*WHAT YOU SHOULD DO:* Text in the records must be reproduced exactly, and pictures must be skipped.

[Records drawn from a dataset]
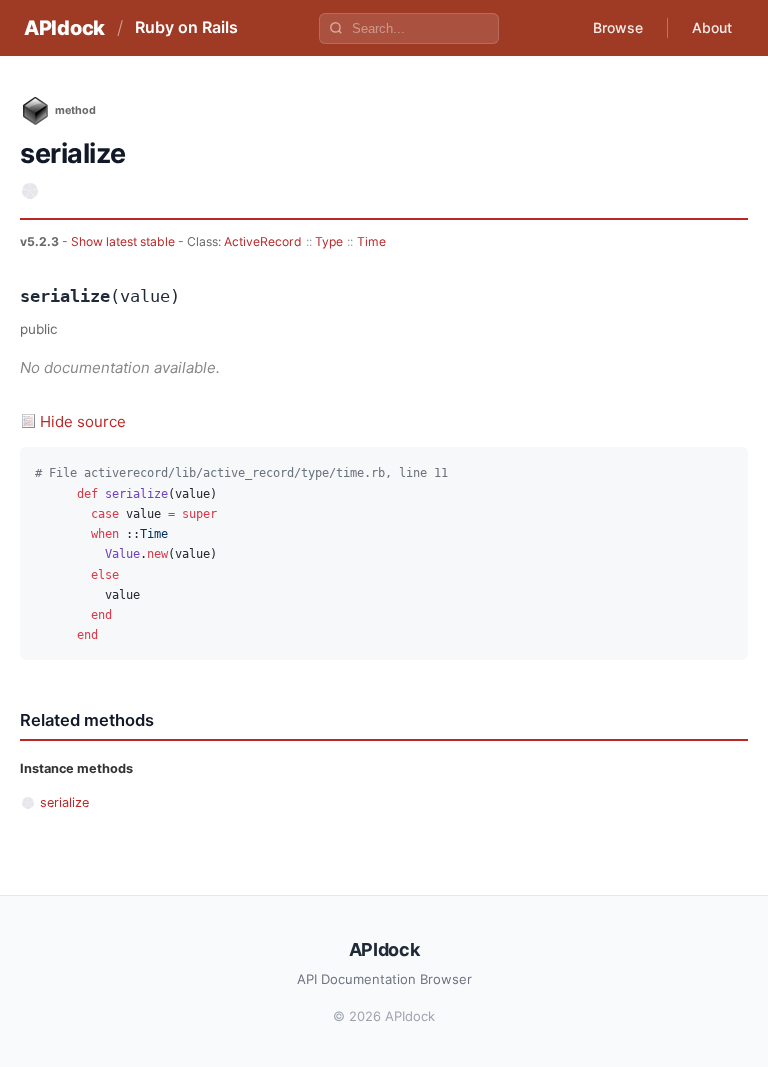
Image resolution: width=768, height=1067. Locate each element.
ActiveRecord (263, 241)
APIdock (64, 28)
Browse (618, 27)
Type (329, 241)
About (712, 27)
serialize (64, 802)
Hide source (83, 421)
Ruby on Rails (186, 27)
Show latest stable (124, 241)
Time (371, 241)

*RESULT BELOW:*
Image resolution: width=768, height=1067. Locate each element.
ActiveRecord (263, 241)
APIdock (64, 28)
Browse (618, 27)
Type (329, 241)
About (712, 27)
serialize (64, 802)
Hide source (83, 421)
Ruby on Rails (186, 27)
Show latest stable (124, 241)
Time (371, 241)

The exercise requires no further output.